FrankDay said:
Racing at his current level (whatever that means) is not evidence of a return to being balanced.
I didn't say it was.
So, 8-12 sessions, over 4 weeks, was sufficient to return a severely weakened leg to the equivalent of the uninjured one?
I never said what level of injury we were dealing with, or even what type of injury for that matter.
You diagnosed his condition from simply listening to him on rollers and not from a wattbike or SRM.
I am not in the business of making diagnoses as I am not a Doctor or Physiotherapist. In this case the Physio made the assessment that there was a imbalance and it was his prescription of single leg pedalling with a counterweight.
The other case was a chap I was doing a set up on and could hear from the erg and when I asked he said he had torn his Achilles previously. I referred him to a Physiotherapist.

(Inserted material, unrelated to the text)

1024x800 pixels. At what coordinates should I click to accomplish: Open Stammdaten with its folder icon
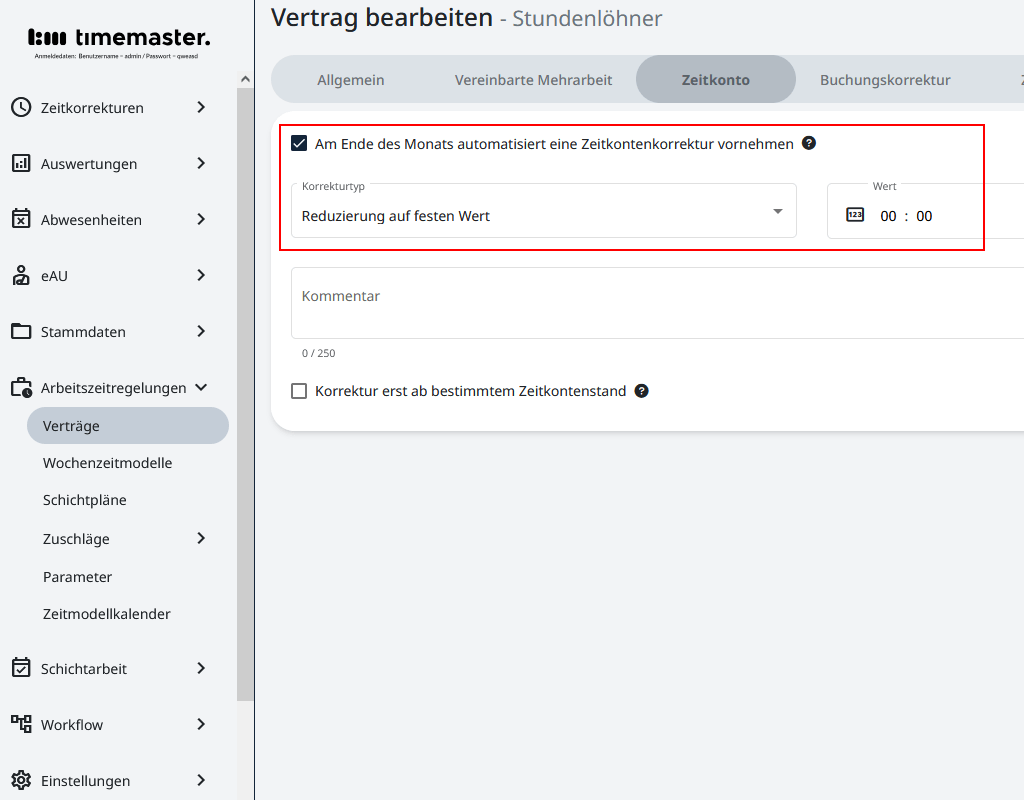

Why didn't his SRM pick up this imbalance before?
That isn't what an SRM measures
I asked about the cost to the system. The fact there was little out of pocket cost to the athlete is immaterial. Someone paid for this. So, you had a local engineer "whip up a couple of axles" that you could hang a counter weight from? And, then the cost of the physio paid for by someone else. And, we don't even have any evidence presented he was returned to full balance despite substantial cost.
What substantial cost are you talking about?
In the US that treatment would have cost someone at least a couple of grand plus the $200 or so to make those special axles that may never get used again (they will probably be lost if they ever want to use them again).
If I told my physio that he would be on the next plane to the US.
Not very special at all, very easy to make and I'm sure the physio will use them regularly.
Anyhow, you went to all this trouble
Ummmmmm, not a lot of trouble at all.
when it would have been much easier and probably a lot less costly to simply put him on a pair of uncoupled cranks for a few weeks (where the other leg acts as that counter weight).
That would be far more expensive than what we did.
But, we know there is no evidence that uncoupled cranks work for anything so you simply could not have brought yourself to do that. I understand.
That's good to hear you are accepting the wealth of evidence that shows that uncoupled cranks do not improve cycling performance.